Hazel’s mouth went dry. “George. George Hazelton, sir.”
“Hazleton. Hazleton, don’t believe I know the name. Is your father a physician?”
“No, sir. He serves in the Royal Navy. But he had an interest in natural philosophy, and I studied his books.”
“His books.”
“Yes. Actually, I’ve learned the most from your grandfather’s book. Dr. Beecham’s Treatise.”
Dr. Beecham smiled. “I’m well familiar. You couldn’t have found a better primer. Class, drop your scalpels. Mr. Hazelton has outdone you all.” He leaned in to examine what remained of Hazel’s rabbit. “I say, in the years I have taught this course, not a single student has ever managed to cut so cleanly and swiftly. Bravo.”
A boy behind Hazel coughed loudly. “Bootlicker,” he coughed again. The boys around him laughed. Hazel had spent enough time with her brothers to know what he meant: she was sucking up to the teacher. The cougher had several large moles prominently placed on his face, and long sideburns perhaps meant to draw the eye away.
“That’s quite enough, Mr. Thrupp.”
Thrupp rolled his eyes as Dr. Beecham made his way back to the front of the classroom.
“Now, what’s say we all get caught up to where Mr. Hazelton already is,” Beecham said, beginning to draw a diagram of a flayed rabbit on the chalkboard.
Hazel felt something wet and cold hit the back of her neck.
A rabbit heart, which landed on the floor behind her, still leaking blood. Thrupp’s cronies laughed and Thrupp smirked at her, and Hazel felt a slimy wetness drip from her neck down into her shirt.
Her cheeks burned, but Hazel forced herself not to break eye contact with that boy as she reached down and picked his rabbit heart off the floor. Looking straight at him, she brought the rabbit heart up and squeezed it, hard, in her first.

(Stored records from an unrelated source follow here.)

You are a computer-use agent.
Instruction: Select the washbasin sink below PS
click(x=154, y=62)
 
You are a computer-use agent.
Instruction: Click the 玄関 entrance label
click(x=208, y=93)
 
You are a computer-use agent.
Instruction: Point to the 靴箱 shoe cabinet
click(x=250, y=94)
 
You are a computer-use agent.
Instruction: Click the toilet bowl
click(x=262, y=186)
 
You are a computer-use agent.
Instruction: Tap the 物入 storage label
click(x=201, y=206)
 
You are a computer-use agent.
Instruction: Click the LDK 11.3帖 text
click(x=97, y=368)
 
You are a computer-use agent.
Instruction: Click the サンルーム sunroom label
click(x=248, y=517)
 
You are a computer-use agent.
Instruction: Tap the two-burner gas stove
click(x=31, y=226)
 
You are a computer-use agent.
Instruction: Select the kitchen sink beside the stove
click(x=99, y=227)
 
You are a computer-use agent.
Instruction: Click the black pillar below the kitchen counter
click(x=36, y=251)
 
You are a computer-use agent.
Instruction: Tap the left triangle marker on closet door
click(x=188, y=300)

The laughing stopped, and Hazel turned back to listen to the rest of Dr. Beecham’s lecture, too pleased with herself even to care about the unpleasant squelching of the blood and viscus between her fingers for the rest of the afternoon.
7 October 1817
No. 2 Henry Street
Bath
My dear Hazel,
After a nightmarishly long journey—awful, the weather, just awful—we arrived in Bath. The air already suits Percy, but I’ll get him into the natural hot springs straightaway as a preventative measure. Who knows what terrible diseases he might have picked up from the bad airs on our travels? We shall be here for several months and then head to the London apartment, where I hope you will meet us. I’ve told Lord Almont that I expect Bernard to propose within the year, so do try to arrive in London engaged if you can.

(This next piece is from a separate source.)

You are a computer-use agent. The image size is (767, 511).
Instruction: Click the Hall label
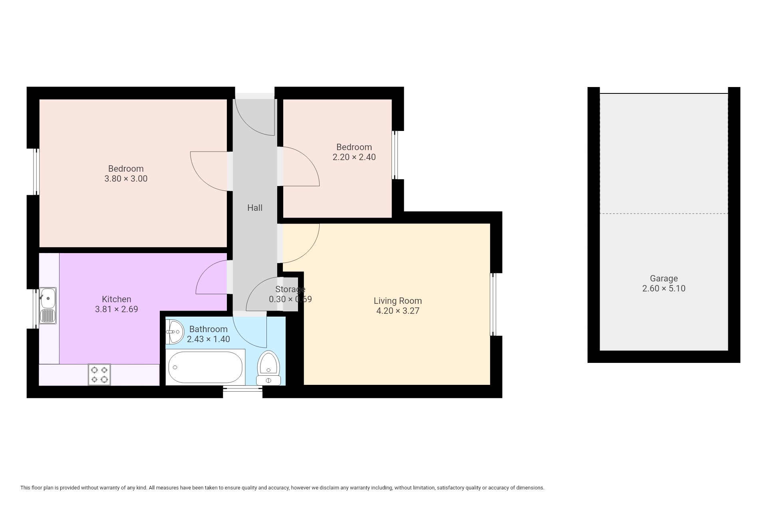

—Your mother, Lady Lavinia Sinnett
P.S. I hope your condition has improved. Do write if anything takes a turn for the worse.
12
THE WEEKS PASSED FOR HAZEL IN A HEADY daze. Though her childhood afternoons spent on the floor of her father’s study memorizing his old copy of Dr. Beecham’s Treatise had given her a leg up on the other students initially, it soon became obvious that she would need to absorb everything she could in class if she hoped to pass the Physician’s Exams at the end of term.

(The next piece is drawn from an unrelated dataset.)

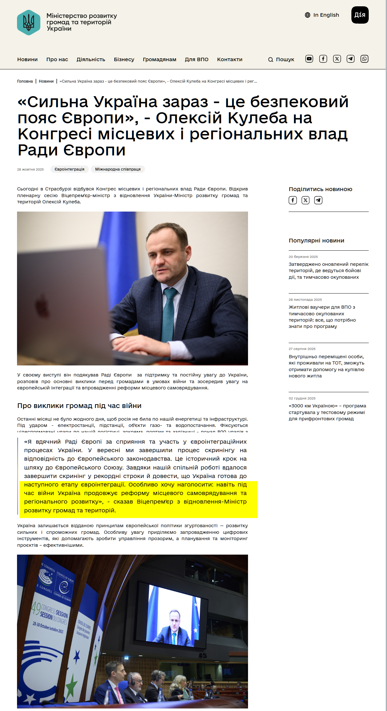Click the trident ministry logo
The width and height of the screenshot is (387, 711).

She took notes as quickly as she could to keep up with the pace of Dr. Beecham’s lectures, which jumped from the lymphatic system to skeletal structure to the use of leeches in modern bloodletting; he reminded them not infrequently that the class would only be getting more difficult, especially once they started to watch human dissections. That was the real heart of the course, what students paid the fees for: the chance to see a professional efficiently autopsy a body. Whether the bodies were procured from public hangings or resurrectionists, Hazel wasn’t sure. George had been buried in the family kirkyard outside Hawthornden, so Hazel’s family never had to concern themselves with the rabble in the heart of Edinburgh’s Old Town, the men who slinked into kirkyards with spades at night to bring the freshly buried back to the surface.